Update (6/25): As you wait for the Supreme Court's healthcare decision, here's our roundup of standout reporting on healthcare in the U.S. and the struggle to fix it.
As we wait for the Supreme Court to issue its verdict on the health-care reform law, we rounded up some of the most revealing reporting on the issues. They’re grouped roughly into articles on high costs and those on insurance.
The Cost Conundrum, The New Yorker, June 2009
The article that President Obama made required reading: Atul Gawande’s 2009 piece explores why health-care costs in McAllen, Texas, were higher than almost anywhere else in America. Its citizens weren’t sicker, nor its facilities much better. He concluded that “across-the-board overuse of medicine” was the best explanation for spiraling costs.
In Medicare ’s Data Trove, Clues To Curing The Cost Crisis, The Wall Street Journal, October 2010
One Medicare database, which contains records of every payment the program makes, is “widely considered the single best source of information on the U.S. health-care system.” Yet, thanks to successful lawsuit more than three decades ago by the American Medical Association, this “powerful tool” for sniffing out fraud and abuse can’t be accessed by average citizens. Doctors’ names — and the payments to doctors — are blocked from public view.
A Simple Health-Care Fix Fizzles Out, The Wall Street Journal, February 2010
Studying different medical treatments to see which is most effective may sound like an obvious and promising way to stem America’s rising health-care costs. That's why the government is now pushing the idea. But the solution is not so simple.
Phantom Firms Bleed Millions From Medicare, Reuters, December 2011
Shell companies have scammed Medicare out of hundreds of millions of dollars, but exactly how much, and how often, isn’t clear. Medicare doesn’t have sufficient resources for targeting fraud. Overall in 2010, Medicare lost nearly 10 percent of total payouts, or $48 billion, to “improper payments.”

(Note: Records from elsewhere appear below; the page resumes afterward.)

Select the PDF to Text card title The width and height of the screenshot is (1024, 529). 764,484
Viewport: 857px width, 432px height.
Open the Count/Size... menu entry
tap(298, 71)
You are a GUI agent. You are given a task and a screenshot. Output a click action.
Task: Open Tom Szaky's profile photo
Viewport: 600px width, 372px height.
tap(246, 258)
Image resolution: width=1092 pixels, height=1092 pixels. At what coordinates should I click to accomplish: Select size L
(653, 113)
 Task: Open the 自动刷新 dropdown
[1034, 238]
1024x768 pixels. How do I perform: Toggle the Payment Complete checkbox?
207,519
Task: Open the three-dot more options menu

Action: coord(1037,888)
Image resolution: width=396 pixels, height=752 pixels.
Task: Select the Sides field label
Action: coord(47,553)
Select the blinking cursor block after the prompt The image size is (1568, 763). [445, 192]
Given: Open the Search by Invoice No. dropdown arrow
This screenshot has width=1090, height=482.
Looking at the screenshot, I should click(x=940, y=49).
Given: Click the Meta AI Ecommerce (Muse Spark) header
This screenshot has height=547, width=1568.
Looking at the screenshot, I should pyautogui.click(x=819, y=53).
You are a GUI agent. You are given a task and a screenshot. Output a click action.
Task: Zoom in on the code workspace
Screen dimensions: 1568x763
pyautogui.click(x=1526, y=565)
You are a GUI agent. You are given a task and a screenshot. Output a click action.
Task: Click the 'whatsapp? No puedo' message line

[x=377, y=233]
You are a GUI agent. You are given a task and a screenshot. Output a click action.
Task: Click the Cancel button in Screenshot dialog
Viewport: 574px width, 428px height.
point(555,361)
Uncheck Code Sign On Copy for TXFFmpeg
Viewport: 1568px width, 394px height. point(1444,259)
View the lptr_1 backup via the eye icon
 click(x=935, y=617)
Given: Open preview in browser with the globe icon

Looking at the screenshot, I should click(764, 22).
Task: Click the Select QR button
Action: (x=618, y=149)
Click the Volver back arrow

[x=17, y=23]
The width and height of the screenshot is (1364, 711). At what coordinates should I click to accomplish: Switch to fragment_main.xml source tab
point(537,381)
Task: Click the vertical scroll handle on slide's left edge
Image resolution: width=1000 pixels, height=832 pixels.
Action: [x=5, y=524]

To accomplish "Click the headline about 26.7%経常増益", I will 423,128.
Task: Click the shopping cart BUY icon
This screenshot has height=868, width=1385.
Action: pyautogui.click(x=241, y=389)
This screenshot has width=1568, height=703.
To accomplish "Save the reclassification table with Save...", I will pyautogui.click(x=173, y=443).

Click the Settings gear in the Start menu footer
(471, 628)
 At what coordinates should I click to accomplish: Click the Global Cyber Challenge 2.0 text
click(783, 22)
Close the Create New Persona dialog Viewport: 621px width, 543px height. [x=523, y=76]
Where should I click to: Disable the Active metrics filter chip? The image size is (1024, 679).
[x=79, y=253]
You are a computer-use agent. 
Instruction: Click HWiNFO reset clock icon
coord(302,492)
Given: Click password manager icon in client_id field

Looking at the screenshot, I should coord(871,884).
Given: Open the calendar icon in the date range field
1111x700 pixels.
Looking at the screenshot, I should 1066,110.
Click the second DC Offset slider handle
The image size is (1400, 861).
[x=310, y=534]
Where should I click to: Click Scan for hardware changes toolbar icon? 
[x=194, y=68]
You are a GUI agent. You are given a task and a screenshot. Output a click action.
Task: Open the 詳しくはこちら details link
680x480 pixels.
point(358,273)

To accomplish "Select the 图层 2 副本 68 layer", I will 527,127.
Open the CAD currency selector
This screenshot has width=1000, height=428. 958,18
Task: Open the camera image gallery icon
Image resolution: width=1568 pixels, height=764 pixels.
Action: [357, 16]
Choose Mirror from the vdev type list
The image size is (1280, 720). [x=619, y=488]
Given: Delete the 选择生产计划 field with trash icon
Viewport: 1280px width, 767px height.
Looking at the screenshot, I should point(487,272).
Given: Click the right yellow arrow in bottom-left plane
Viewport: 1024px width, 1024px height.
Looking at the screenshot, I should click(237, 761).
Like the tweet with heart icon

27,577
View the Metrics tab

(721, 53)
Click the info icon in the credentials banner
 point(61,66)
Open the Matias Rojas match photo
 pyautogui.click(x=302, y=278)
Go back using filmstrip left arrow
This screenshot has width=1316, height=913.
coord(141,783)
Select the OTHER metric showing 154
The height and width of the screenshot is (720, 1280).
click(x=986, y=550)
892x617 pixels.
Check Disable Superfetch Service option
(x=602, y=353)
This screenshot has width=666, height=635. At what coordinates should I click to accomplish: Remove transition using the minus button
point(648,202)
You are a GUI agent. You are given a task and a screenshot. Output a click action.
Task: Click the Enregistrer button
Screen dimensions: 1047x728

The Hot Spotters, The New Yorker, January 2011
Another Gawande gem: Could we lower medical costs by focusing on better care for the neediest patients? The tactic worked on New York City crime, and several pioneering programs suggest similar tactics could positively affect our health-care system. (Bonus: Follow the “Surgeon, Writer, Researcher, Dilettante” on Twitter for quality updates on health-care reform.)
Health-Care History: How the Patchwork Coverage Came To Be, Los Angeles Times, February 2012
America’s health-care system, with its emphasis on employer-provided health insurance, is something of an anomaly. (In most countries, the government collects taxes and offers health coverage to everyone.) This article traces the history of how our system came to be, from WWII-era factories to President Lyndon Johnson’s passage of Medicare and Medicaid to Obamacare.
Overlapping Health Plans Are Double Trouble for Taxpayers, The Wall Street Journal, June 2011
Nearly 10 million poor, elderly Americans qualify for both Medicare and Medicaid. Treatment for these double-counted patients is often expensive. And as the two programs squabble over which should pay, the patients themselves often end up without proper care.
How Insurers Reject You, Slate, February 2010
This dissection of BlueCross BlueShield of Texas’ 2009 coverage guidelines offers a peek at what underwriters consider when deciding who may and may not purchase a policy. In this case, any of 143 diseases triggers an automatic rejection.
Insurer Targeted HIV Patients To Drop Coverage, Reuters, March 2010
Fortis, now known as Assurant Health, was the first insurance company to single out and systematically revoke the policies of people with HIV, often “on erroneous information, the flimsiest of evidence, or for no good reason.” Insurers say the fairly common practice of “rescission,” or revoking policies shortly after issuance, helps them keep premiums down. But regulators and investigators say most cases lack a good reason for cancellation.
Update: We removed an earlier graphic from GOOD. A line at the bottom of the piece notes that it was made by a healthcare technology company, rather than GOOD.